UPAs de Maceió registram quase mil atendimentos de casos de conjuntivite
Casos nas UPAs Benedito Bentes e Santa Lúcia cresceram mais de 200% em comparação com 2024, acendendo alerta para prevenção e cuidados com a doença
De janeiro a agosto, as UPAs Benedito Bentes e Santa Lúcia atenderam 904 casos de conjuntivite, um aumento de 198,17% e 203,14%, respectivamente, em comparação com 2024
Maceió (AL), setembro de 2025 - As Unidades de Pronto Atendimento (UPAs) Benedito Bentes e Santa Lúcia, em Maceió, têm registrado um crescimento expressivo no número de pacientes com conjuntivite. A doença, que provoca vermelhidão, coceira, ardência e secreção nos olhos, tem sido motivo para um alerta à prevenção e tratamento contra a doença.
De 1º de janeiro a 31 de agosto deste ano, as duas unidades, geridas pelo Instituto Saúde e Cidadania (ISAC), com apoio da Secretaria Municipal de Saúde (SMS) de Maceió, somaram 904 casos, sendo 325 na UPA Benedito Bentes e 579 na UPA Santa Lúcia. Em comparação com o mesmo período, em 2024, ambos os prontos atendimentos alcançaram 300 atendimentos, com 109 e 191 casos, respectivamente, nestas UPAs.
O levantamento demonstra um aumento alarmante no número de casos, em 2025, com 198,17% e 203,14%, respectivamente, nas UPAs Benedito Bentes e Santa Lúcia.
“Os atendimentos por casos de conjuntivite têm aumentado bastante em nossa unidade, até nos assustamos quando vimos os números”, destaca Júlio César, diretor-geral da UPA Benedito Bentes. “Isso mostra que a transmissão está acelerada, por isso é importante que a população redobre os cuidados contra a doença”, acrescenta.

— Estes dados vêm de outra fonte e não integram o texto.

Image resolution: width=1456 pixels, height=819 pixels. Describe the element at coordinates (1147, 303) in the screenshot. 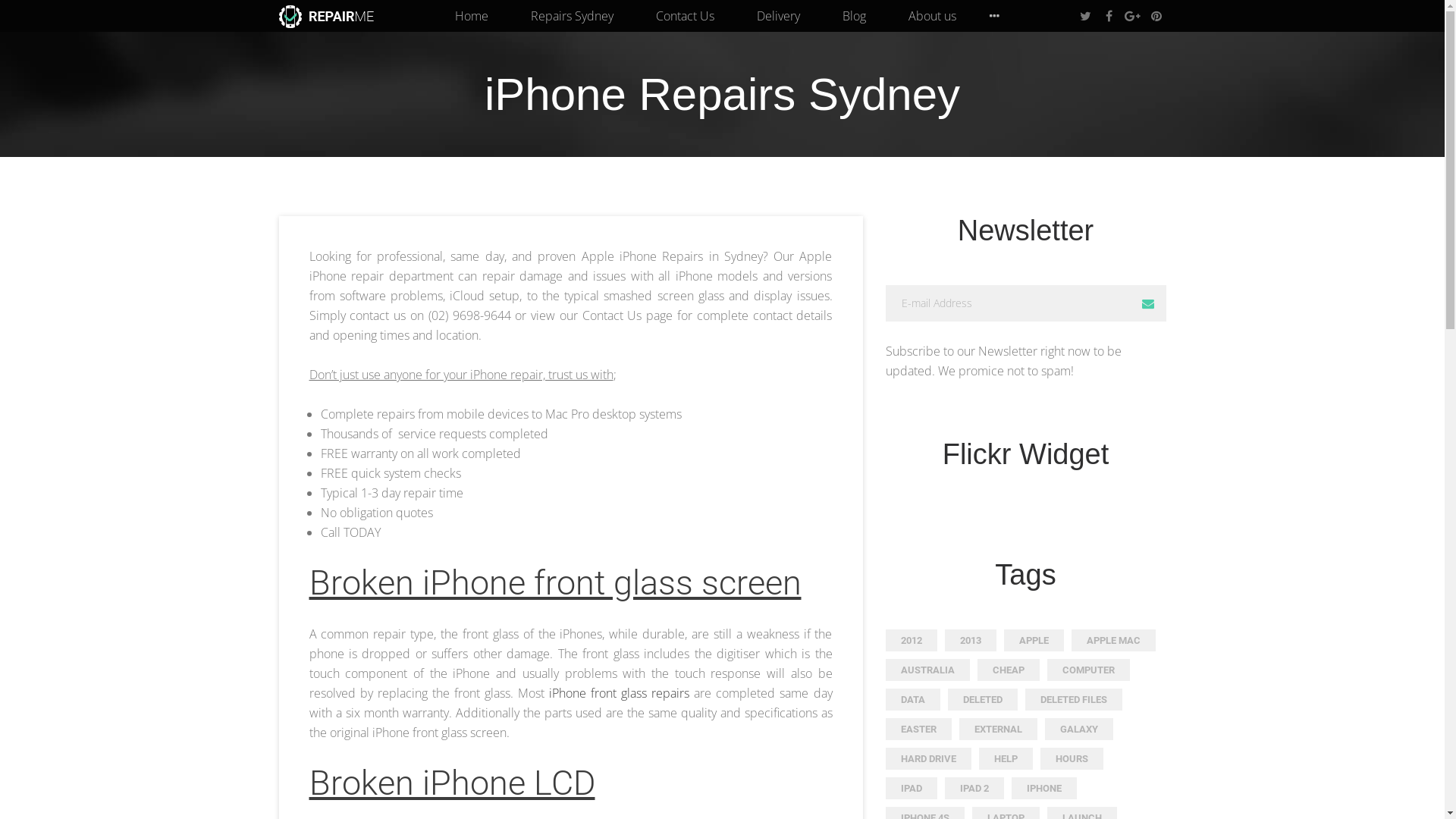

I see `'Subscribe'` at that location.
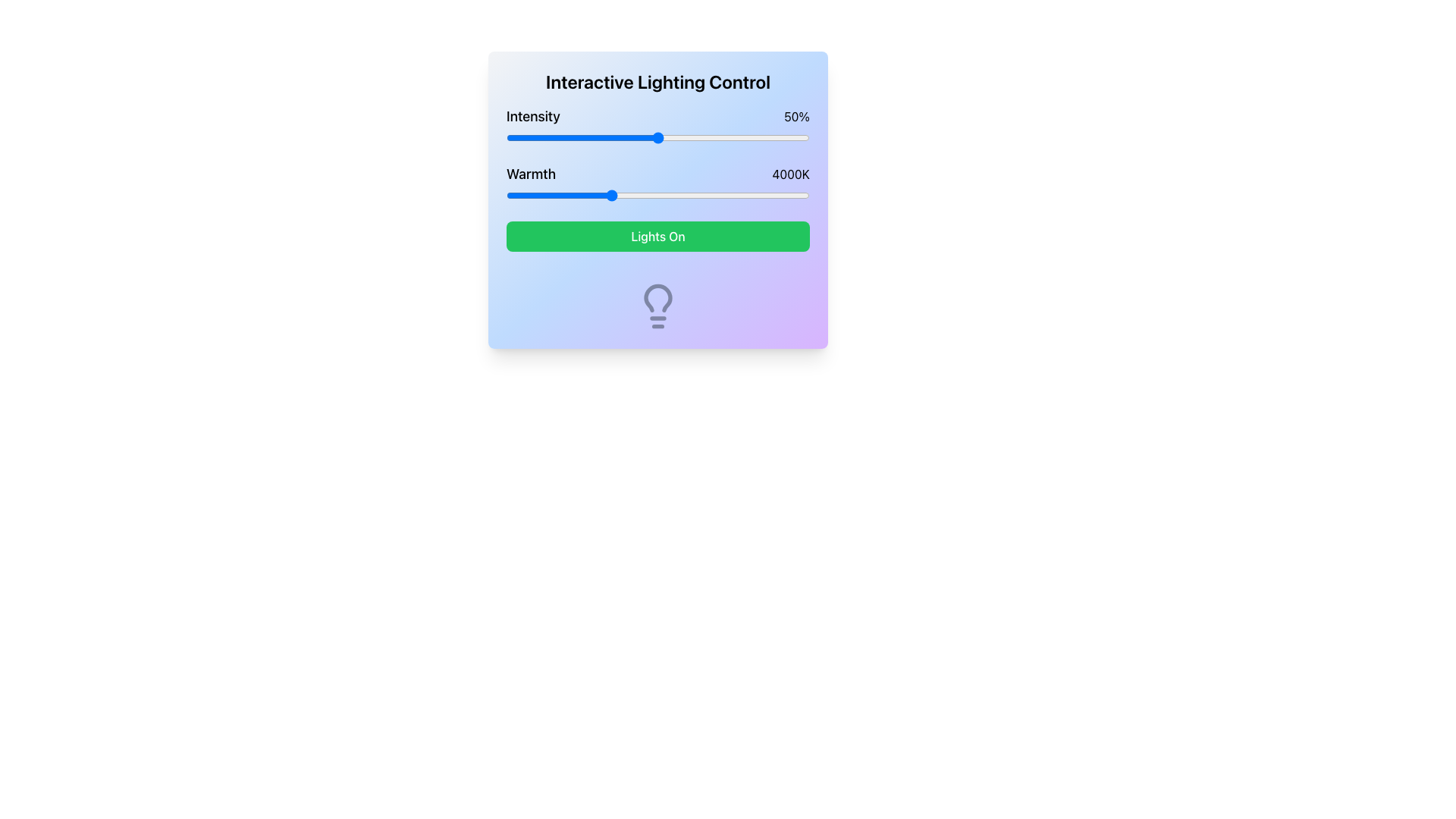  What do you see at coordinates (556, 195) in the screenshot?
I see `warmth` at bounding box center [556, 195].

Sintomas, tratamento e prevenção
De acordo com o Ministério da Saúde, a conjuntivite é a inflamação da conjuntiva, membrana transparente e fina que reveste a parte da frente do globo ocular (o branco dos olhos) e o interior das pálpebras. Em geral, ataca os dois olhos, pode durar de 7 a 15 dias e não costuma deixar sequelas. Pode ser aguda ou crônica e afetar um ou os dois olhos.
A conjuntivite se manifesta com os olhos avermelhados, lacrimejamento, sensação de estar com “areia” nos olhos, coceira e, em alguns casos, secreção amarelada. Embora a maioria dos episódios melhore em até 10 dias, especialistas recomendam procurar atendimento médico se houver dor intensa, visão embaçada ou piora do quadro.
O tratamento é determinado pelo agente causador da doença. Para a conjuntivite viral não existem medicamentos específicos, já para a conjuntivite bacteriana é indicado o uso de colírios antibióticos, que devem ser prescritos por um médico, pois podem ocorrer sérias complicações e o agravamento do quadro.
Cuidados especiais com a higiene ajudam a controlar o contágio e a evolução da doença. Qualquer que seja o caso, porém, é fundamental lavar os olhos e fazer compressas com água gelada, desde que filtrada e fervida, ou com soro fisiológico comprado em farmácias ou distribuído nos postos de saúde.